--- Data for the task ---

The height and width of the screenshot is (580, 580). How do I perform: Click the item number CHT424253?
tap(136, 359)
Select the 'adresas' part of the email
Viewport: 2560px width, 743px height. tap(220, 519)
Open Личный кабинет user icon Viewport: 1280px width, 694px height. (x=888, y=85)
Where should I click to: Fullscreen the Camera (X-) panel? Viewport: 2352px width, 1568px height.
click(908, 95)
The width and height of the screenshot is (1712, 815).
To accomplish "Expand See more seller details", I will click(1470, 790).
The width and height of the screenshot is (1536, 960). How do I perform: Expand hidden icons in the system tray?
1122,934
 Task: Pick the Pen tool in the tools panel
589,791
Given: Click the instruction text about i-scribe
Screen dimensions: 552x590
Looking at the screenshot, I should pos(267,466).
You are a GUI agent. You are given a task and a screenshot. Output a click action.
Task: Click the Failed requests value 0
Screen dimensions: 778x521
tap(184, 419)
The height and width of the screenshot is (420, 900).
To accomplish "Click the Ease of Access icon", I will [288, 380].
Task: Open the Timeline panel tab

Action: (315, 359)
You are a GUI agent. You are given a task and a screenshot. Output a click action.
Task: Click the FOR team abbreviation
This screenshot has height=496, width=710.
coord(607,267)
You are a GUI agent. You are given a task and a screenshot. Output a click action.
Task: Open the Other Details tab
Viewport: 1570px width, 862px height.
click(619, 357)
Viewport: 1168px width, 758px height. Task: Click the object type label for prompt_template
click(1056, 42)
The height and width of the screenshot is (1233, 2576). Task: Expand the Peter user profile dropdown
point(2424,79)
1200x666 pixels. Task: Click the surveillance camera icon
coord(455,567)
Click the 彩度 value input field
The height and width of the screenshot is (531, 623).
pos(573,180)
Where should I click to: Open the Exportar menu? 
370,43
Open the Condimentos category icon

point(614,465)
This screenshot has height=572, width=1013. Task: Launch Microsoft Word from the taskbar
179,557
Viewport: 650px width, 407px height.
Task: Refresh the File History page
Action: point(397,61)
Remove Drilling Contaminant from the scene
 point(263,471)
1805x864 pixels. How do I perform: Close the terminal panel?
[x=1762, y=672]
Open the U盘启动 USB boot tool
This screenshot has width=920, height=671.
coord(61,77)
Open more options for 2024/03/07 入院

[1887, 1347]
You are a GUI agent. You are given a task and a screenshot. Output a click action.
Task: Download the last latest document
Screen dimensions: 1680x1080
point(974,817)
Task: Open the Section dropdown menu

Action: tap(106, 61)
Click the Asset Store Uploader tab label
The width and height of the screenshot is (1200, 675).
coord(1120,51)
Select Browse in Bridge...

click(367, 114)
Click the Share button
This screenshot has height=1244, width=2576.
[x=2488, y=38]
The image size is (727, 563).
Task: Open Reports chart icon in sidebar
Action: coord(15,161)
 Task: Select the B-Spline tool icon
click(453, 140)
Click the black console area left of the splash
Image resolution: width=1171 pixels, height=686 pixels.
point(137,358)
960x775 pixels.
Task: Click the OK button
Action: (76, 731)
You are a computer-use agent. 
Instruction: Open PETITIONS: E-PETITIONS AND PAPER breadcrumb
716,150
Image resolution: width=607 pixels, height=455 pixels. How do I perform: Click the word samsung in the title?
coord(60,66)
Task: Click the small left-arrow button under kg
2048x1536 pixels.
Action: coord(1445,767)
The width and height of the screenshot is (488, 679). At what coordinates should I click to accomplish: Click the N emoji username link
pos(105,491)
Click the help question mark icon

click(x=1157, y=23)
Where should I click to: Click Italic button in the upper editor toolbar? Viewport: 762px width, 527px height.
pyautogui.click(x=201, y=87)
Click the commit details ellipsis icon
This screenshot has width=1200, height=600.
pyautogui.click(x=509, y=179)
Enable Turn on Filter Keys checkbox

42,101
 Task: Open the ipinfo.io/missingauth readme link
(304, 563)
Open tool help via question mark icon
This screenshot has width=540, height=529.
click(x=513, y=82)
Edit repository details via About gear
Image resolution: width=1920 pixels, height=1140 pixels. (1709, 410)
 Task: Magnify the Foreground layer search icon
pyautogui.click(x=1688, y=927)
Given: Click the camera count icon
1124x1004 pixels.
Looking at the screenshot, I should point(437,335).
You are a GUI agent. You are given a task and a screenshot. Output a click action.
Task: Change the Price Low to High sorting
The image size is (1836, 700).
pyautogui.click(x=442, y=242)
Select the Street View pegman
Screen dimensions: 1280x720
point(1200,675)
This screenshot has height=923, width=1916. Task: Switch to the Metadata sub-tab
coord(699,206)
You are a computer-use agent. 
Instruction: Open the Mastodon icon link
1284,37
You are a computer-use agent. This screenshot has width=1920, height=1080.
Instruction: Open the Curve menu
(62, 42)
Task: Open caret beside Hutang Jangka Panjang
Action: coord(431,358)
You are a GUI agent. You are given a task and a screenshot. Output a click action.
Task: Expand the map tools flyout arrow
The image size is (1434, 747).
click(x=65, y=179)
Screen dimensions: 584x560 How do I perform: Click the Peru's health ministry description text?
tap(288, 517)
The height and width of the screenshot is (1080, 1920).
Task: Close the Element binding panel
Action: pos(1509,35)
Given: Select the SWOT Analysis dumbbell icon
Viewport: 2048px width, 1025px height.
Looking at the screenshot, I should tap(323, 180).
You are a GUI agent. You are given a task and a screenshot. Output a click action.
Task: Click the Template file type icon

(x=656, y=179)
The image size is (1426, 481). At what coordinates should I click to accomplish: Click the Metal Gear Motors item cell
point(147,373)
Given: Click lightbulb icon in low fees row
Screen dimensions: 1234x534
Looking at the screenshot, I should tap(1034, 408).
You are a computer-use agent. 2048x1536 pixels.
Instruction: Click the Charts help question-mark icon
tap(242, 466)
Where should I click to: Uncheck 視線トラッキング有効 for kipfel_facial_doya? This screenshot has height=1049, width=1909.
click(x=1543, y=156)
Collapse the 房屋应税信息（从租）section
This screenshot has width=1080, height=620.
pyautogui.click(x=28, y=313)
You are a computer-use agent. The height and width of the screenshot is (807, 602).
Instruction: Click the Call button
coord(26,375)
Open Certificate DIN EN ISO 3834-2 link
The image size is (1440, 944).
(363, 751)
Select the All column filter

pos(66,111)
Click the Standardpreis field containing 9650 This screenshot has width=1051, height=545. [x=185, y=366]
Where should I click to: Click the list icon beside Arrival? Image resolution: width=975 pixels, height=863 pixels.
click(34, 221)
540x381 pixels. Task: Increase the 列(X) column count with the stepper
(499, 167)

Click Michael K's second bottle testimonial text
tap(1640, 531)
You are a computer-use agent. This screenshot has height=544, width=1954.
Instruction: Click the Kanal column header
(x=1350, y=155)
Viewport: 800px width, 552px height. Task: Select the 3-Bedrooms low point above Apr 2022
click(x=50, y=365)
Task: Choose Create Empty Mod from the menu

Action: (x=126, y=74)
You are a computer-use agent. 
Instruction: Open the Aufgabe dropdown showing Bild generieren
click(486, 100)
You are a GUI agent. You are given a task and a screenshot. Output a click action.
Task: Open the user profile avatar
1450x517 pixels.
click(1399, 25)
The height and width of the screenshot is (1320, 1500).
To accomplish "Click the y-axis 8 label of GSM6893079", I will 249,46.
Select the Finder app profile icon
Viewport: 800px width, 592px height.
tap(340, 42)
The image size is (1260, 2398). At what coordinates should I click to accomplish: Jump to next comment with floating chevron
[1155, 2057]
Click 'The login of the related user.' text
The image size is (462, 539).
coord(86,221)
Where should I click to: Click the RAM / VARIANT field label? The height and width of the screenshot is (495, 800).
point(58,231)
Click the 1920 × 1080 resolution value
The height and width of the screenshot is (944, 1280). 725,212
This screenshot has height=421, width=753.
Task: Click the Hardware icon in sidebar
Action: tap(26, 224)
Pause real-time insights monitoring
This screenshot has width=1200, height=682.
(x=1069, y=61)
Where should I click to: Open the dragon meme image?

---

→ **Instruction**:
Copy the material from the line with "Click the 1920 × 1080 resolution value" through the end, replacing "resolution value" with "display setting" and leaving everything else unchanged.

→ **Exercise answer**:
Click the 1920 × 1080 display setting
The height and width of the screenshot is (944, 1280). 725,212
This screenshot has height=421, width=753.
Task: Click the Hardware icon in sidebar
Action: tap(26, 224)
Pause real-time insights monitoring
This screenshot has width=1200, height=682.
(x=1069, y=61)
Where should I click to: Open the dragon meme image?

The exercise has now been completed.